Air drying (safest):
- Place the pressed cake in warm shade with good air circulation.
- Turn the cake periodically to ensure even drying.
- Depending on humidity and temperature, drying takes 12-48 hours.
- The cake is ready when it feels completely dry, snaps cleanly when bent, and no longer feels cool to the touch (moisture evaporation creates a cooling effect).
Sun drying (faster but riskier):
- Dry in direct sunlight for faster evaporation.
- Cover with a thin cloth to prevent surface dust blowing away.
- Watch carefully — do not leave unattended in hot sun for extended periods.
Never Dry Near Fire
Never place gunpowder — even damp gunpowder — near a fire, oven, or forge to speed drying. As the outer surface dries, it becomes ignitable while the interior is still wet. One spark and the surface layer ignites, which then dries and ignites the rest in rapid succession. Air dry only.
Corning (Granulation)
The dried mill cake must be broken into granules — a process called “corning” — before use. Meal powder (un-granulated powder) has several disadvantages: it cakes during storage, absorbs moisture more readily, and burns inconsistently because settling separates the heavier saltpeter from the lighter charcoal.
Granulation Procedure
- Break the mill cake into rough pieces by hand.
- Crush gently with a wooden mallet — not to powder, but to irregular granules.
- Sieve through graduated screens. Use two screens of different mesh sizes:
- Pass through the coarse screen to break up lumps
- Catch on the fine screen to remove dust
- The granules that pass the coarse screen but sit on the fine screen are your finished powder
- Return oversized pieces for re-crushing. Return undersize dust for re-wetting and re-processing.

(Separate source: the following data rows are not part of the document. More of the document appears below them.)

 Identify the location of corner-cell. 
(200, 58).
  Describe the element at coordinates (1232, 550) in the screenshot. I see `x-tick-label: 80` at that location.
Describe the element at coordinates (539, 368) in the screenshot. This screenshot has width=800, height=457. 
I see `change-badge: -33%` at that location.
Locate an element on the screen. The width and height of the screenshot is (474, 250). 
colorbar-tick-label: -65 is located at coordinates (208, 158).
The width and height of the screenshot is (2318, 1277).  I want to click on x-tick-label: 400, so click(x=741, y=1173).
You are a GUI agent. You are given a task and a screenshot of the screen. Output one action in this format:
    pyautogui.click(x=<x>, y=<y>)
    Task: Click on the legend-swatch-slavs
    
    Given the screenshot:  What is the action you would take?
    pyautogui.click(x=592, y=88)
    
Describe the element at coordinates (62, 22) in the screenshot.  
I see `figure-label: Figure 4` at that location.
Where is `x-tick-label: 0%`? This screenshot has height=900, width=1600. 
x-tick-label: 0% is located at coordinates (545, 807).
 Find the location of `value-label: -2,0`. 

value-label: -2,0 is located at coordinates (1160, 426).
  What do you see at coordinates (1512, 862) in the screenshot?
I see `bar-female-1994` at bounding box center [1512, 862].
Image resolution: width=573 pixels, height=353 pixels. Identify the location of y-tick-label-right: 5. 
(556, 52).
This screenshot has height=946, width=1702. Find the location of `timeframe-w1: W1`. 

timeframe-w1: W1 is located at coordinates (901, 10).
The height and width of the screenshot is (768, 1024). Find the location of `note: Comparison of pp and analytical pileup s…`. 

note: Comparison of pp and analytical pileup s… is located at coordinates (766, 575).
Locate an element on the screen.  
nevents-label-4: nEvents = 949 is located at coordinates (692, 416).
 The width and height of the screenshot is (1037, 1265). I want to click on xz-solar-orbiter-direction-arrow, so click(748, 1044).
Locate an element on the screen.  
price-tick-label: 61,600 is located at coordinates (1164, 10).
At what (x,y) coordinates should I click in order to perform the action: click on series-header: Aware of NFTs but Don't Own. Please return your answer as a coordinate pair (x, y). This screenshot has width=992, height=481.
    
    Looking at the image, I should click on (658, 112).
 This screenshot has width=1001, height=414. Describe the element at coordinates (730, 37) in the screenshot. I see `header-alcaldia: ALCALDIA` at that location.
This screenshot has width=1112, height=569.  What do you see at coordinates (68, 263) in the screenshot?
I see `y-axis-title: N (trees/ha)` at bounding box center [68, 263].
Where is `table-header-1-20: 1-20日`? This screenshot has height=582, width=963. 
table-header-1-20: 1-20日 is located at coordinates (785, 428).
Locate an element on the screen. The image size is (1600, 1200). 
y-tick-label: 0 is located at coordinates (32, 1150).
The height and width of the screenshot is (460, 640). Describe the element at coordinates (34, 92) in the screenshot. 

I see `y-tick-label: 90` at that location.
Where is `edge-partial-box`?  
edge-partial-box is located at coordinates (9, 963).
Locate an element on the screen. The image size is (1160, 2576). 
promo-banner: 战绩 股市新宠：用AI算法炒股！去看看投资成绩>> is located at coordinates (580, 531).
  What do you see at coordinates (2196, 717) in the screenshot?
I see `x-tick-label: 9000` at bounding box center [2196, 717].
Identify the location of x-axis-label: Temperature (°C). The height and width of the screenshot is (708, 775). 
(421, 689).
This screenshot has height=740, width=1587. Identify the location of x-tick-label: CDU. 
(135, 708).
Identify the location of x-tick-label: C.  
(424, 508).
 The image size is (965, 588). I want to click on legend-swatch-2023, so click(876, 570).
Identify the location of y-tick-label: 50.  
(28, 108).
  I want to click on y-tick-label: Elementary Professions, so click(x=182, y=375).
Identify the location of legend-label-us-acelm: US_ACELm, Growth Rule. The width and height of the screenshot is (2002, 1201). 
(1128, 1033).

Granule Size and Application
| Screen Size | Granule Description | Best Use |
|---|---|---|
| 2-3 mm | Coarse | Blasting, large firearms |
| 1-2 mm | Medium | Muskets, rifles |
| 0.5-1 mm | Fine | Pistols, priming |
| < 0.5 mm | Meal/dust | Re-incorporate into next batch |
Batch Records
Keep a log of every batch:
- Date of mixing
- Weight of each ingredient
- Source and purification method of each ingredient
- Mixing duration and method
- Drying conditions and duration
- Granule size produced
- Test burn results
- Storage container and location
This record enables you to reproduce successful batches exactly and troubleshoot problems. Over time, your records become a production manual tailored to your specific materials and conditions.